The Adam Walsh law — which the National Center for Missing & Exploited
Children calls “the toughest and most important piece of legislation in the
past 25 years in helping to save children’s lives,” goes on the offensive
against child predators by expanding the national sex offender registry —
integrating the information in state registries to make it harder for pedophiles
to avoid detection by moving to another state. It imposes tough mandatory
minimums for those who commit serious crimes against children and increases
penalties for sex traffickers and those who force children into prostitution.

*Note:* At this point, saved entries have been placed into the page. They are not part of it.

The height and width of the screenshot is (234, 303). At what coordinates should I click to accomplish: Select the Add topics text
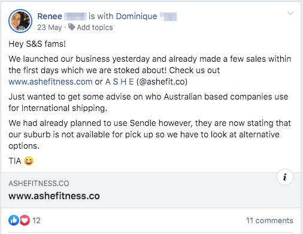(x=95, y=28)
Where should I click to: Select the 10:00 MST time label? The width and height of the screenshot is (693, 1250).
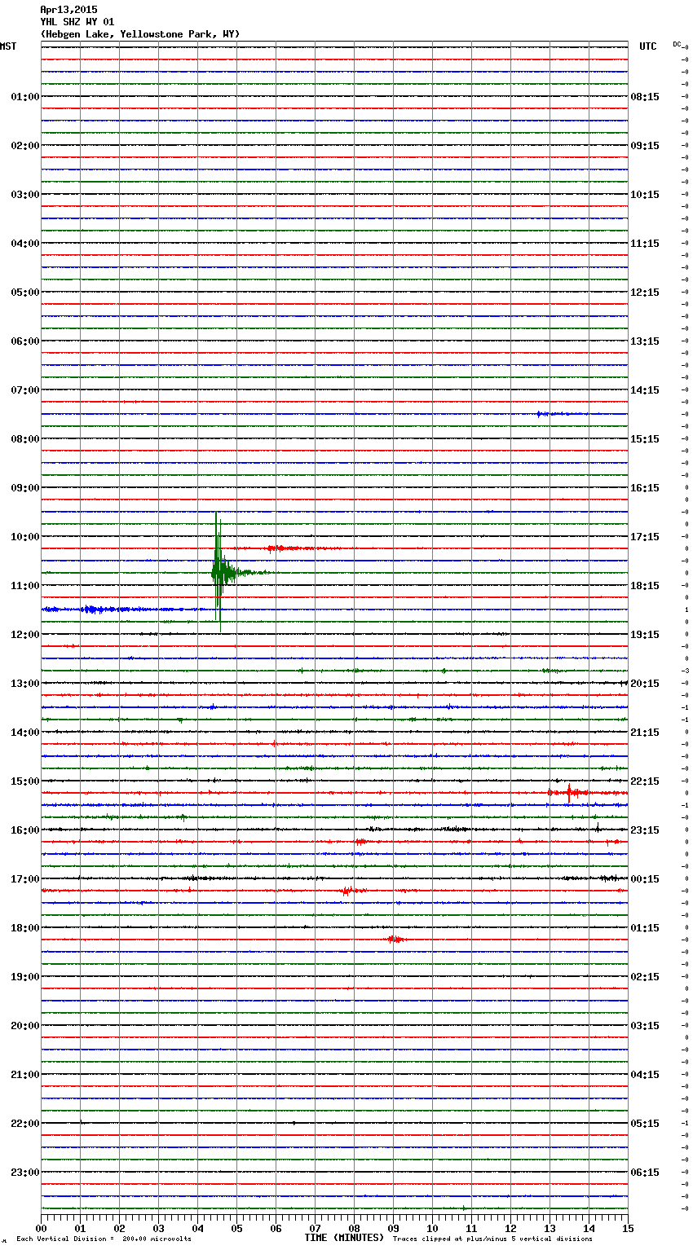point(24,537)
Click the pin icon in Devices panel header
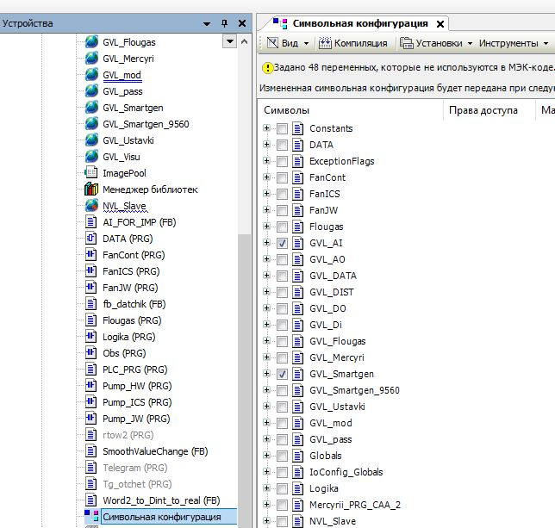 click(x=225, y=23)
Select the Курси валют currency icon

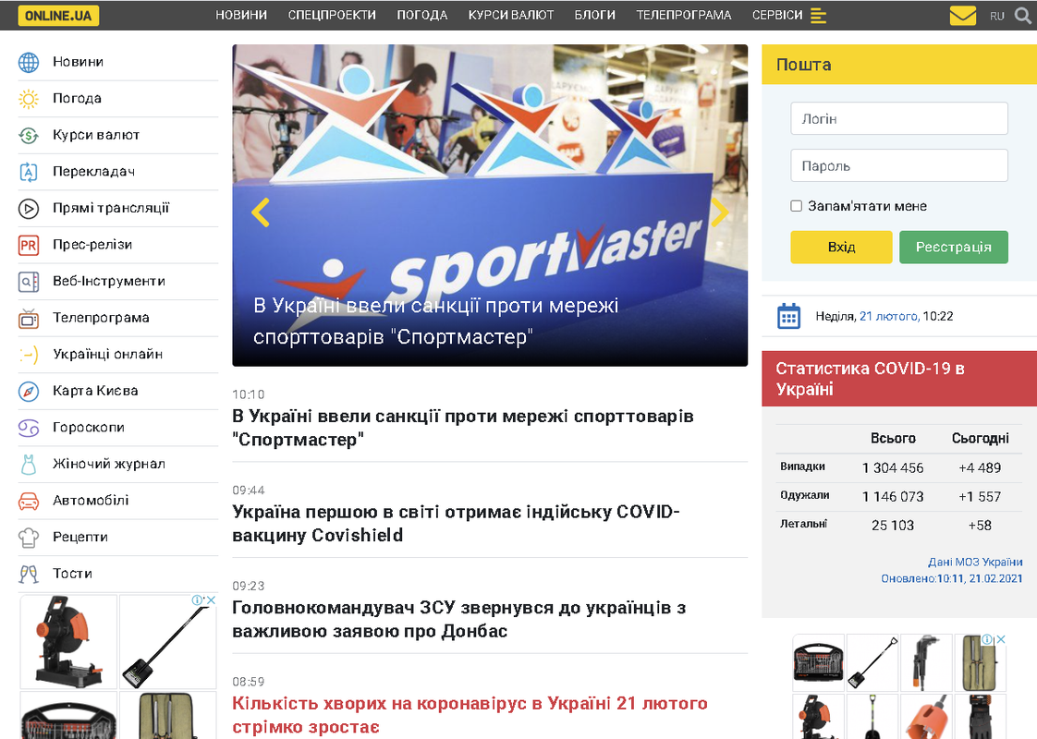point(29,136)
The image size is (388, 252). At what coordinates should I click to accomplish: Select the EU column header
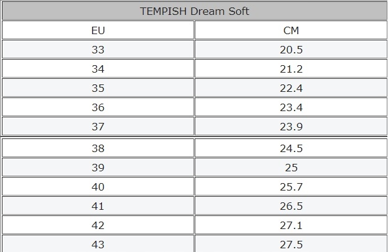point(98,30)
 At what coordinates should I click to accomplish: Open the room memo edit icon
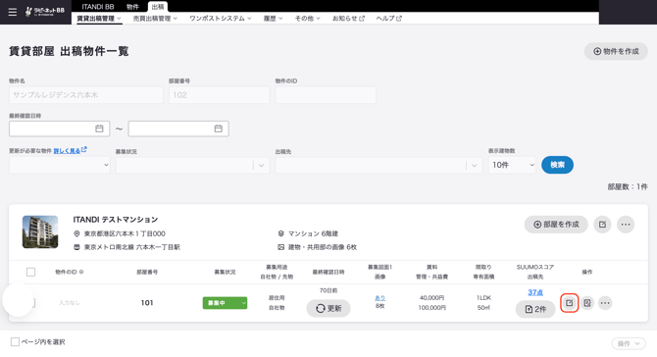click(587, 302)
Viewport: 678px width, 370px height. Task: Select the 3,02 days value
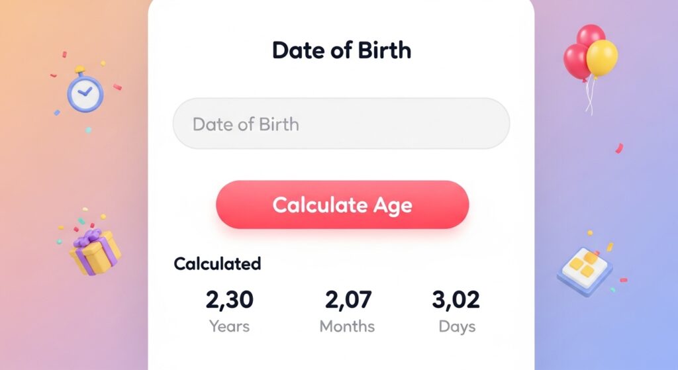point(456,300)
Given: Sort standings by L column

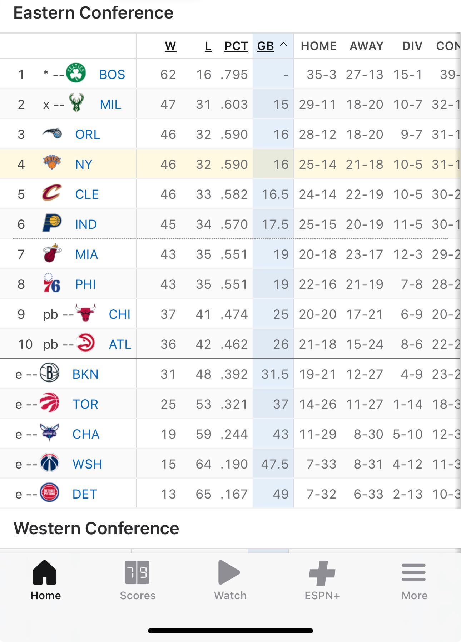Looking at the screenshot, I should pyautogui.click(x=208, y=46).
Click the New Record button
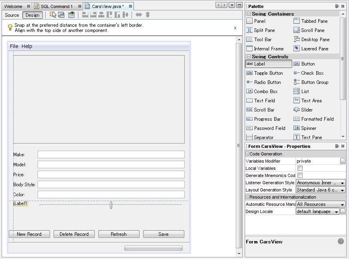Image resolution: width=349 pixels, height=259 pixels. coord(29,234)
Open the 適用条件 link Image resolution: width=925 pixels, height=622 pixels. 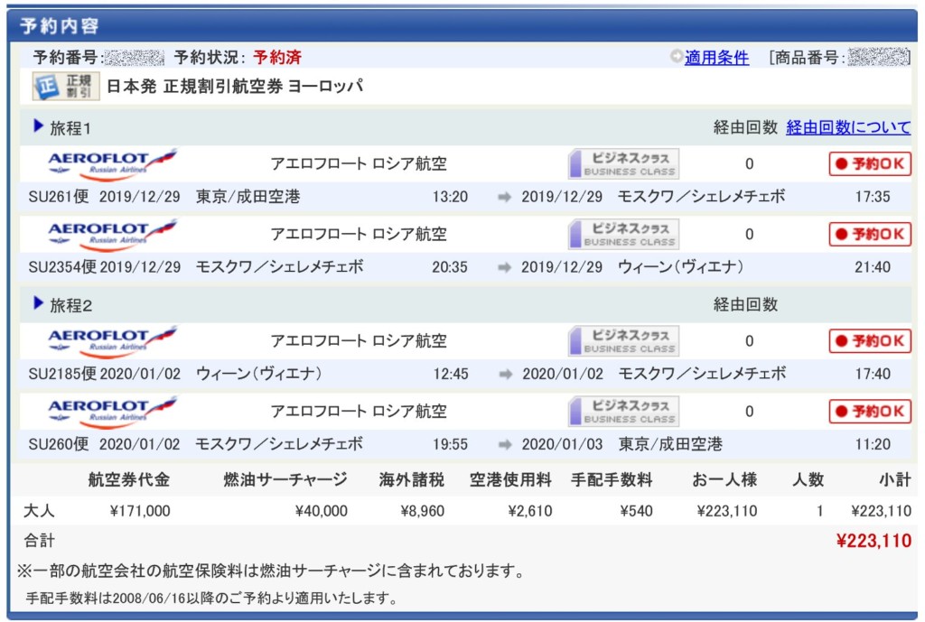coord(716,58)
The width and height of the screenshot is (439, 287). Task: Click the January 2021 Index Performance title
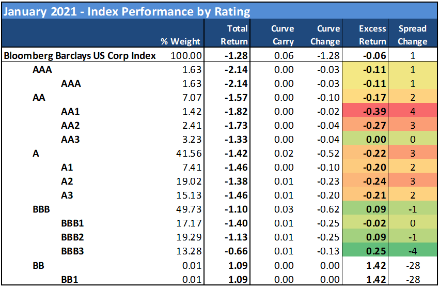[127, 11]

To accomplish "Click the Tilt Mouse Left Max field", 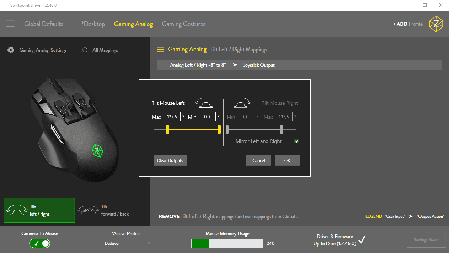I will [171, 117].

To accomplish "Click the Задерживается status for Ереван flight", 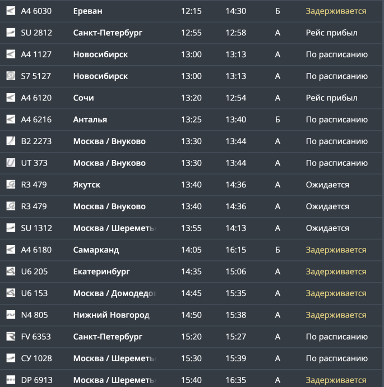I will (x=336, y=11).
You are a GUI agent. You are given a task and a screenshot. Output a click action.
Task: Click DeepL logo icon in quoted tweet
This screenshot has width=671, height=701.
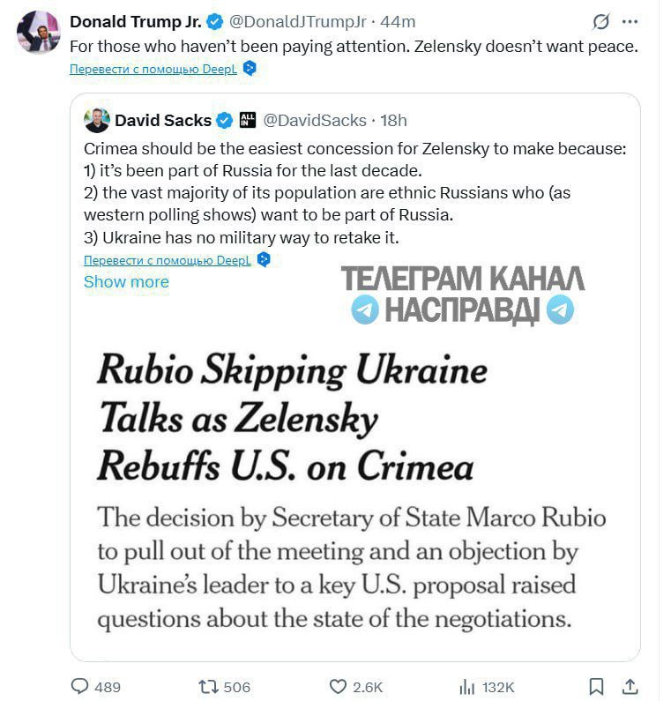[264, 259]
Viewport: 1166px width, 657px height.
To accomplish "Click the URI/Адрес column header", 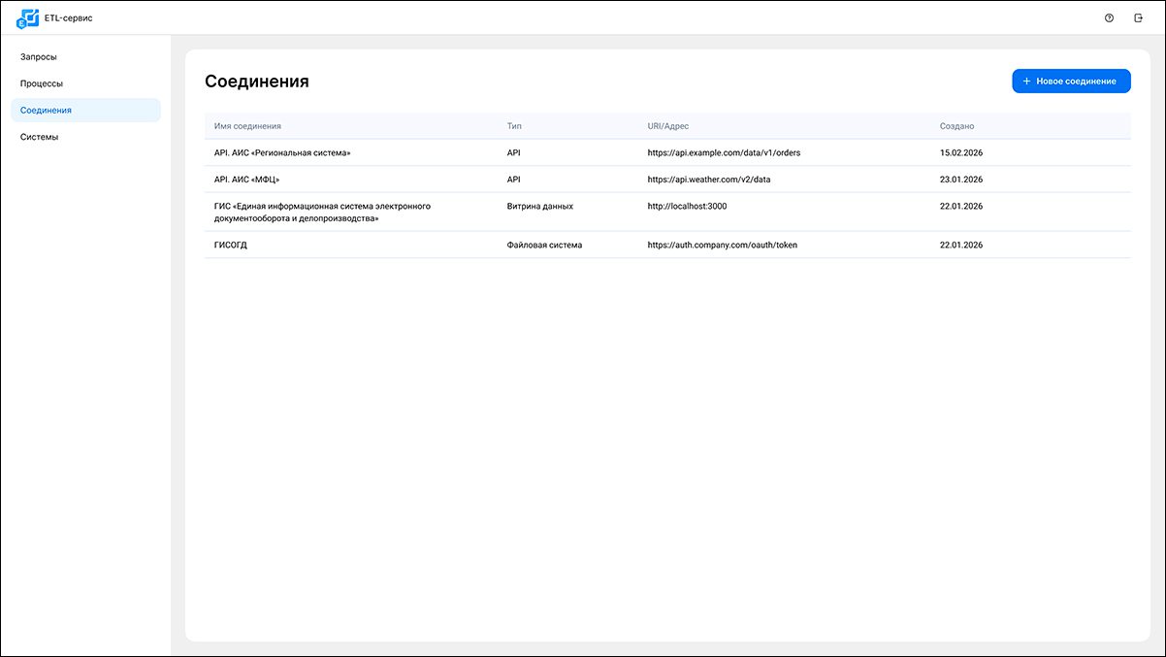I will [667, 126].
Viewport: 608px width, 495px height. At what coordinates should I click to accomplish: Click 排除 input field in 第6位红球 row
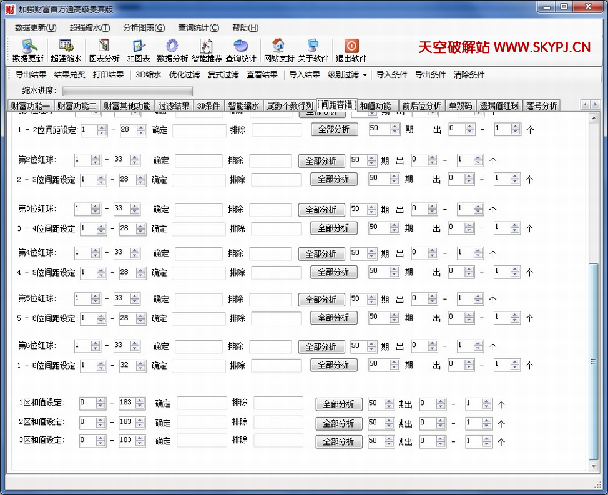click(270, 346)
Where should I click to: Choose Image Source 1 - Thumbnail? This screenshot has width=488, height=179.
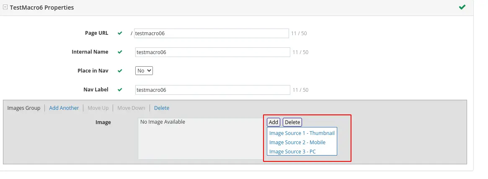(x=302, y=133)
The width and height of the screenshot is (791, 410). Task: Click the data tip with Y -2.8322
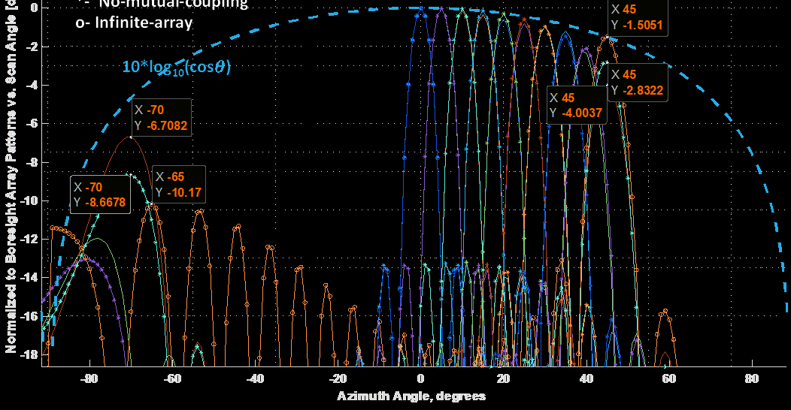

The law also provides money to train law enforcement in combating Internet
crimes against children.
This law is a huge leap forward. But unfortunately, it only goes after predators
after they have victimized a child. We also need to go after the
people who inspire these crimes: pornographers.
According to the National Coalition Against Pornography, no single characteristic
of pedophilia is more pervasive than the obsession with child pornography.
The vast majority of child molesters admit to the regular use of hard-core
porn, and one study found that states with the highest consumption of pornography
also have the highest rape rates. “Not everyone who reads porn acts out [against
children], but everyone who acts out does read child pornography,” Roben Rodriguez
of the International Center for Mission and Exploited Children told USA
Today.
Porn is a $10-billion-a-year industry, much of it related to organized crime.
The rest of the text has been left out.